• Task to complete
Rewrite the rows from the line containing "Open the View menu" down to the end of the rows, renaming "dropdown" to "drop-down list" and keeping everything else unchanged. Leave the pictures out of your answer.

--- Begin ---

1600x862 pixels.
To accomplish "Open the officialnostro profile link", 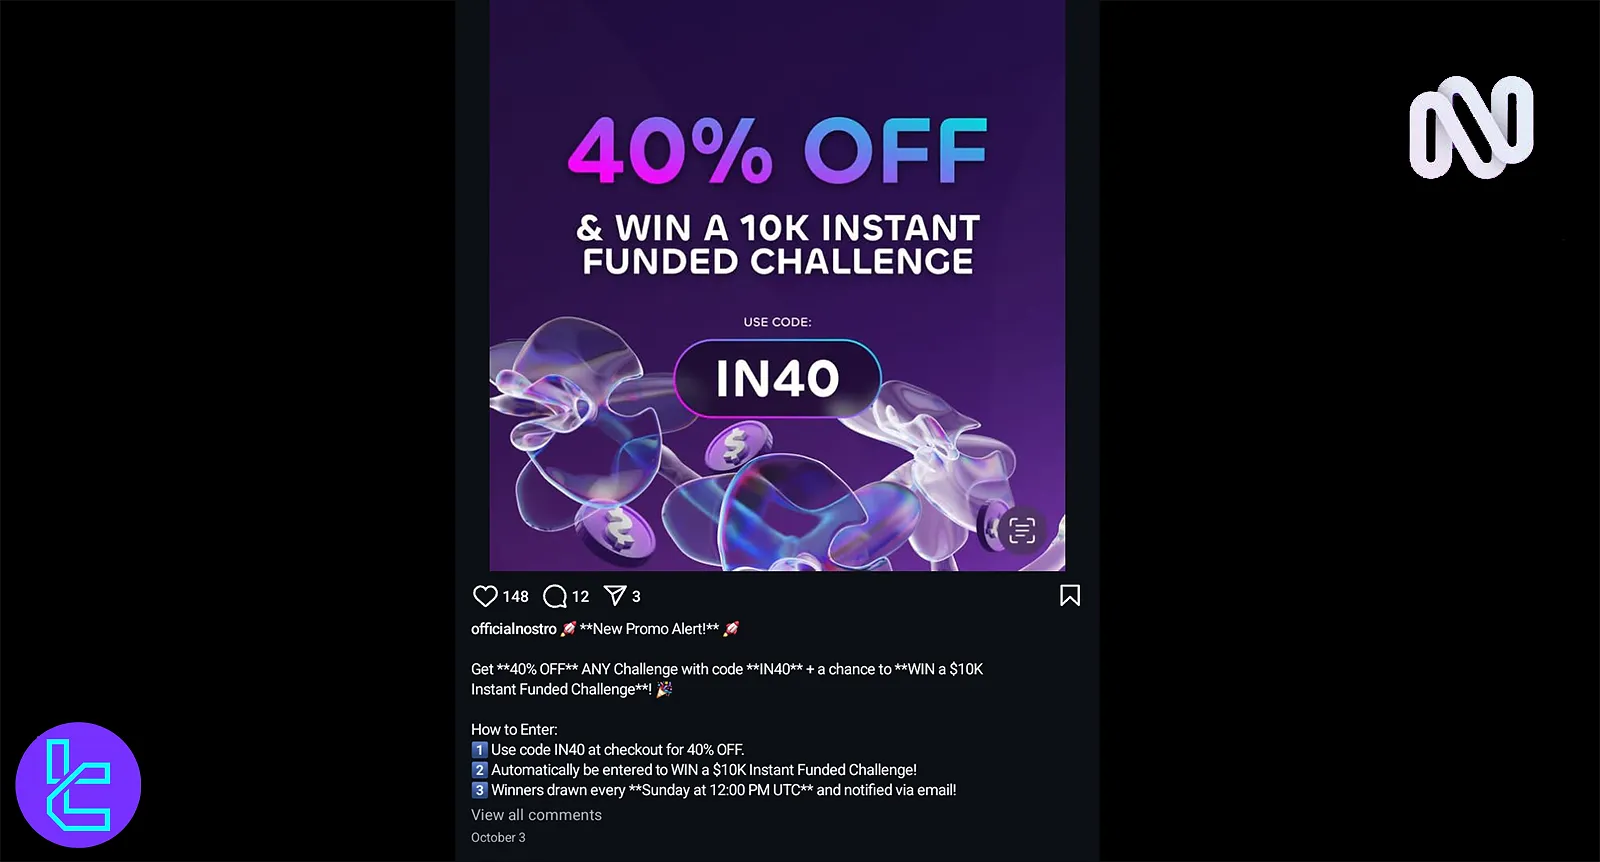I will click(514, 629).
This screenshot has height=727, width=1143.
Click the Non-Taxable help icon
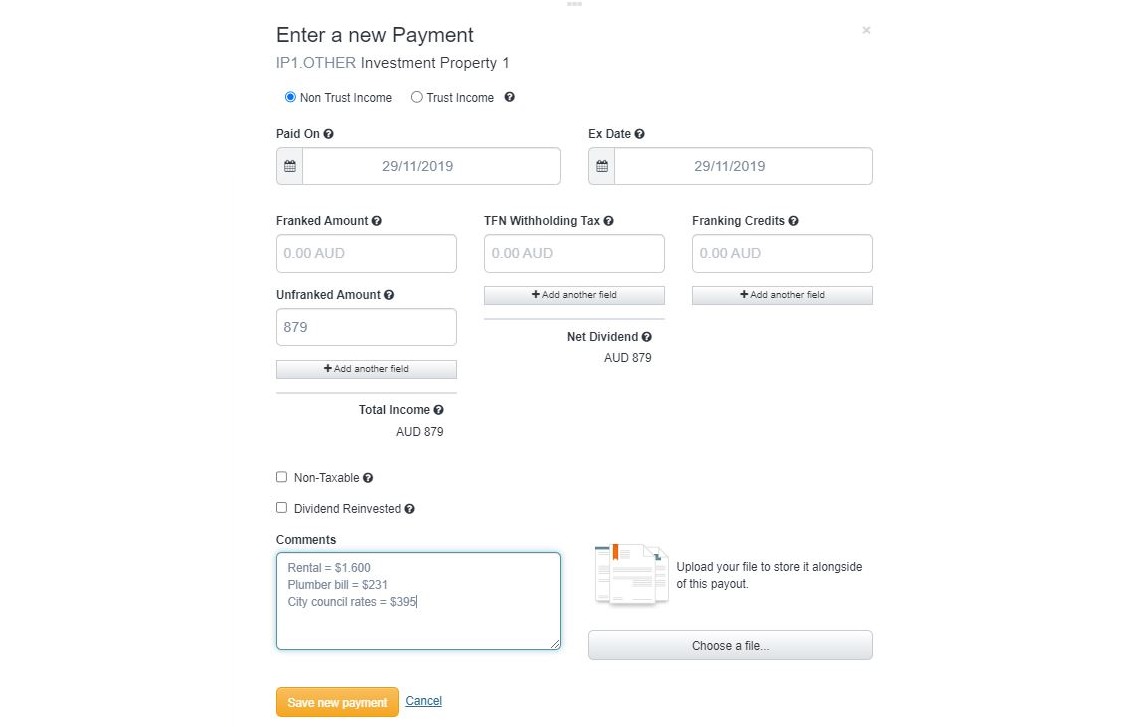point(366,477)
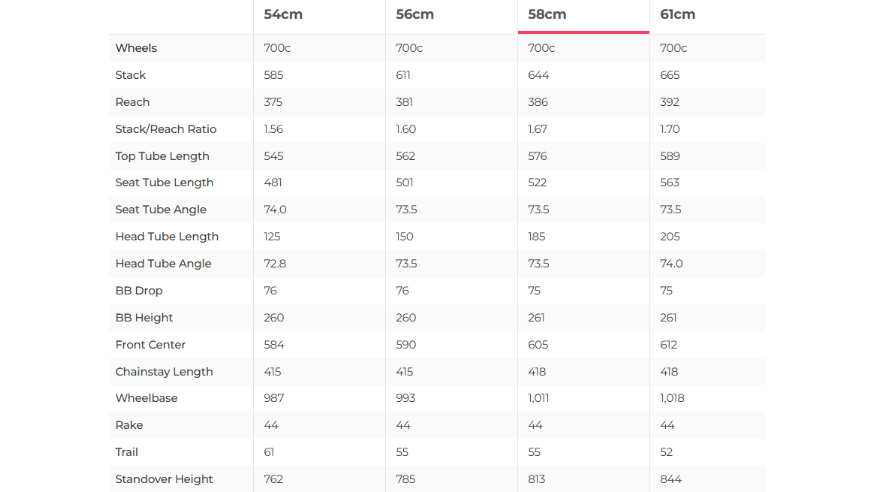
Task: Click the Wheels row label
Action: click(136, 48)
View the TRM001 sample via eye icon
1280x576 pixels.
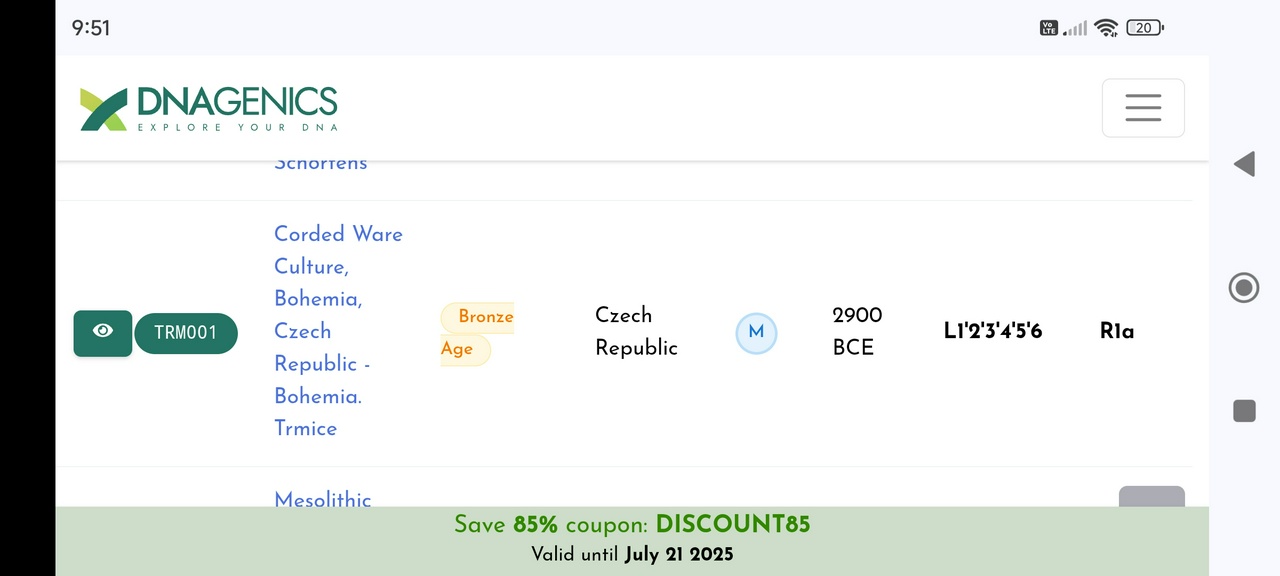pos(102,332)
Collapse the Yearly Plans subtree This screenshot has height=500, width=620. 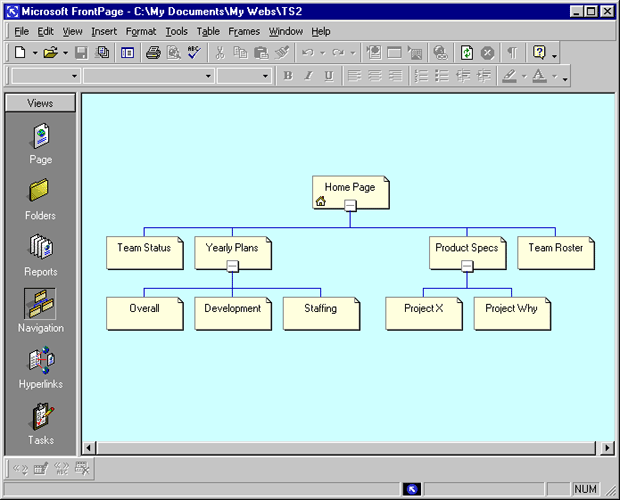(x=232, y=266)
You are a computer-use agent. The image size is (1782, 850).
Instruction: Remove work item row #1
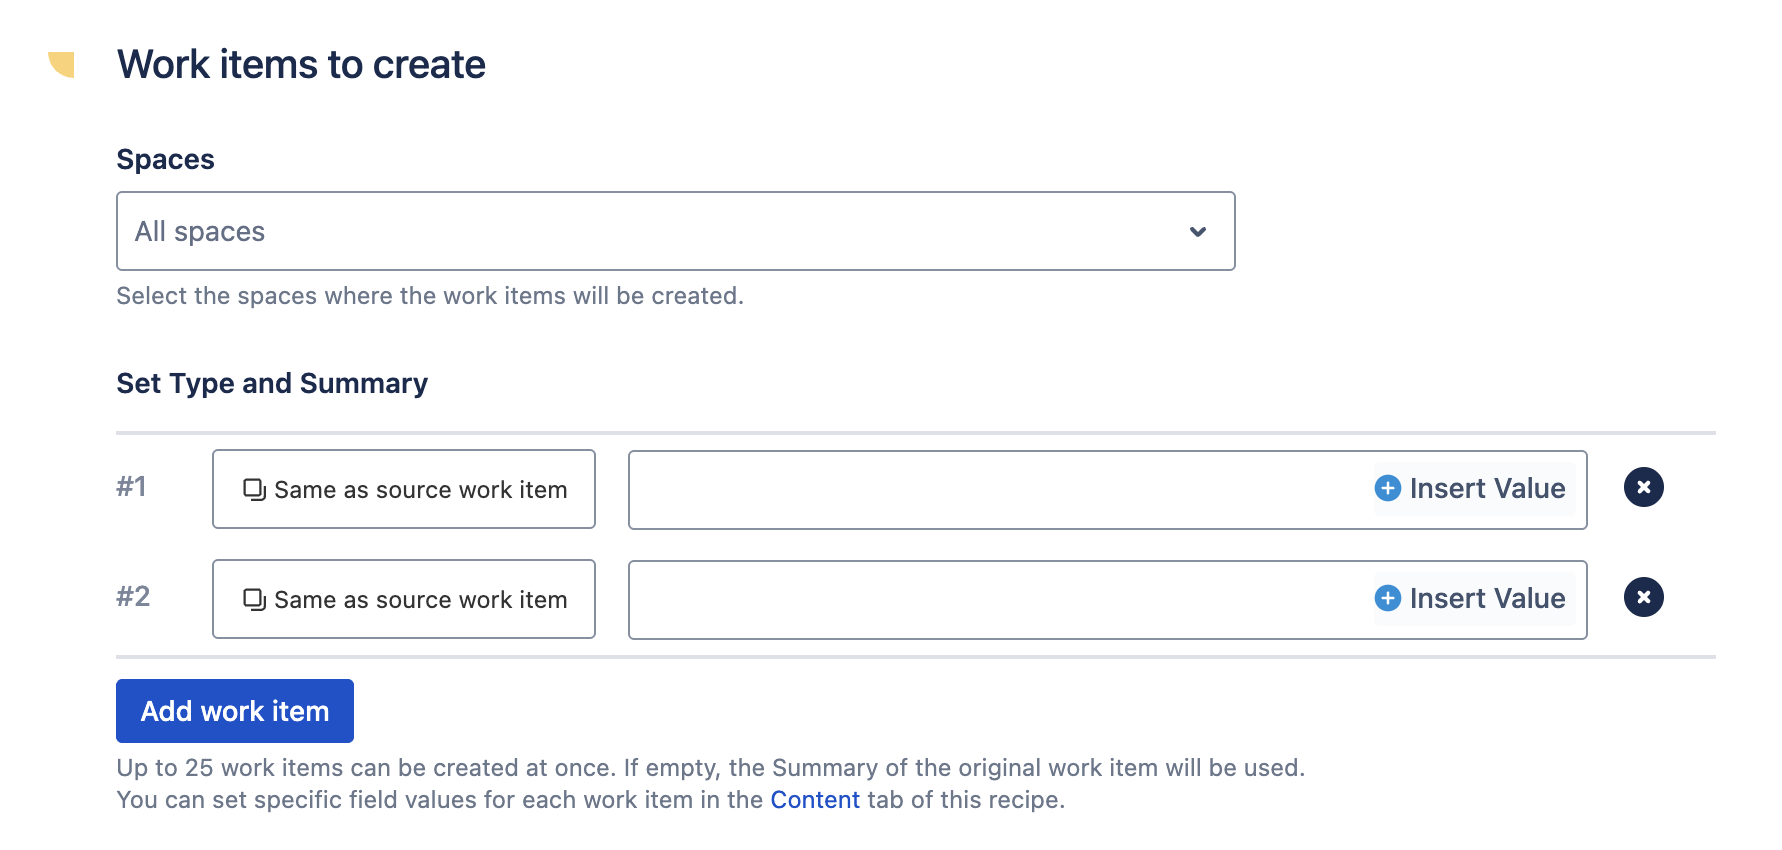point(1643,488)
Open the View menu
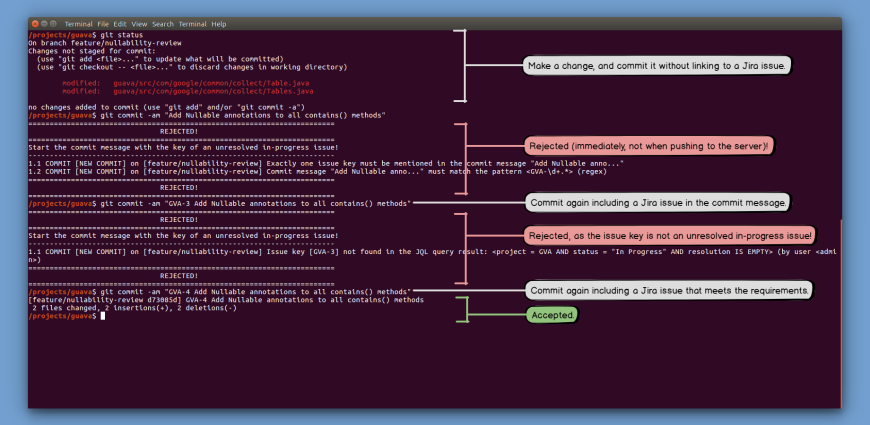The height and width of the screenshot is (425, 870). 141,23
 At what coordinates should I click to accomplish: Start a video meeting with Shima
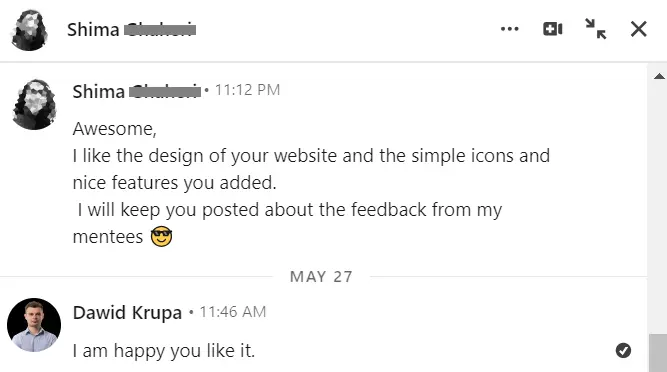point(553,29)
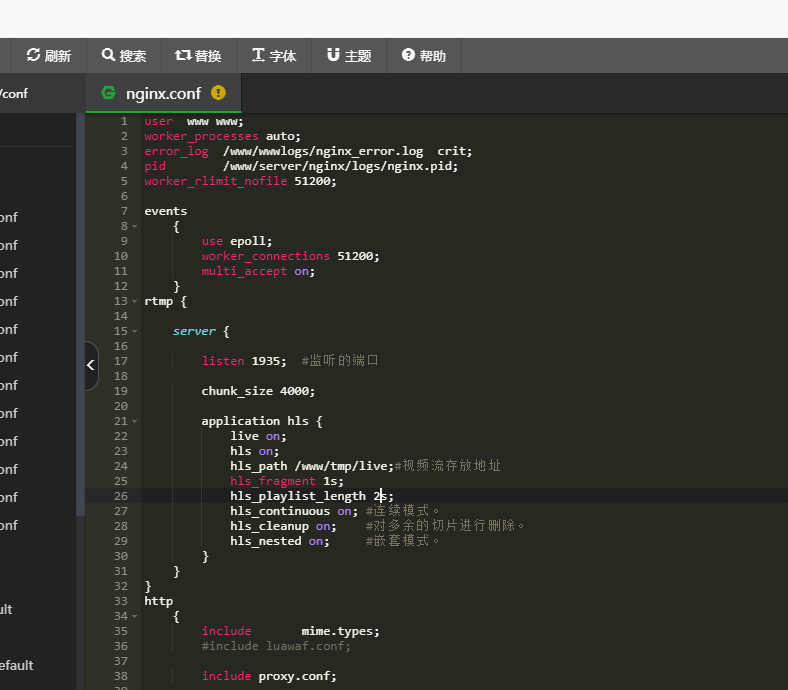Fold the http block at line 34
788x690 pixels.
click(x=135, y=616)
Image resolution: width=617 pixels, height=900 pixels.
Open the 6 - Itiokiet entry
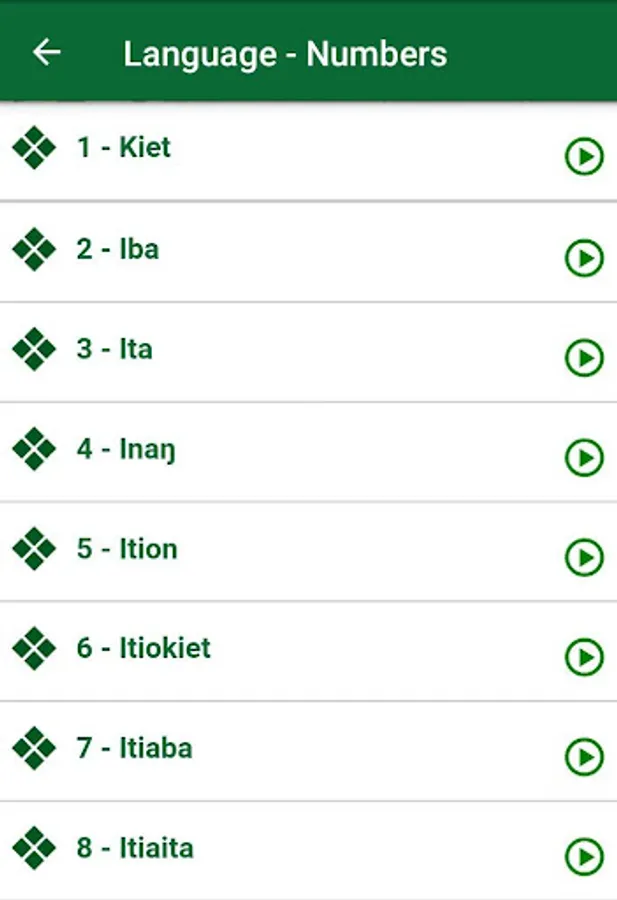pos(308,651)
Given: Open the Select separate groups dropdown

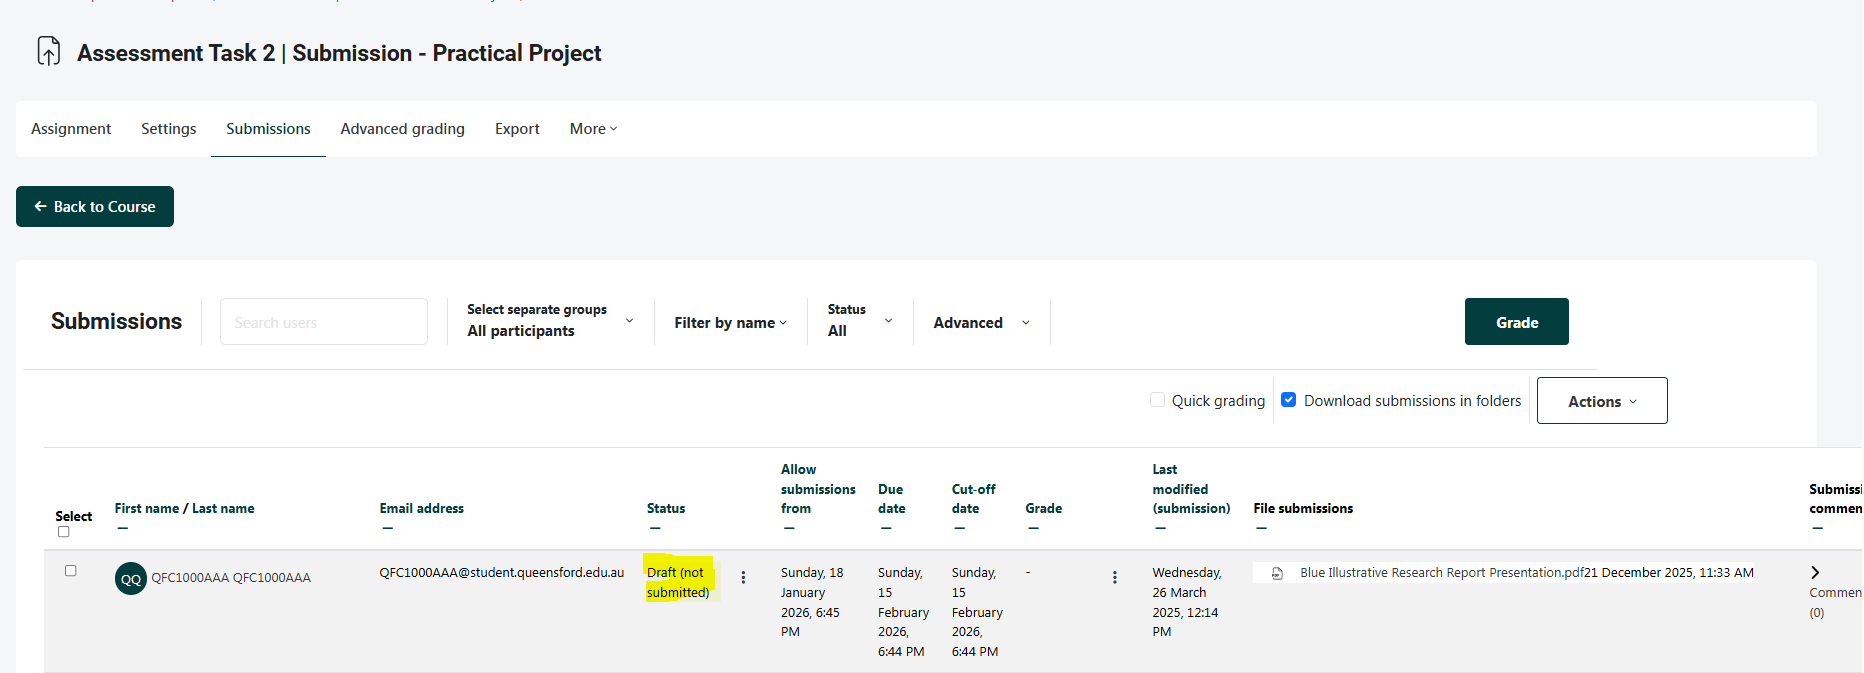Looking at the screenshot, I should pos(549,321).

--- End ---

• Solution below
Open the View menu
The height and width of the screenshot is (425, 870). 141,23
 At what coordinates should I click to accomplish: Start a video meeting with Shima
point(553,29)
Fold the http block at line 34
788x690 pixels.
click(x=135, y=616)
Image resolution: width=617 pixels, height=900 pixels.
Open the 6 - Itiokiet entry
pos(308,651)
Given: Open the Select separate groups drop-down list

Looking at the screenshot, I should pos(549,321).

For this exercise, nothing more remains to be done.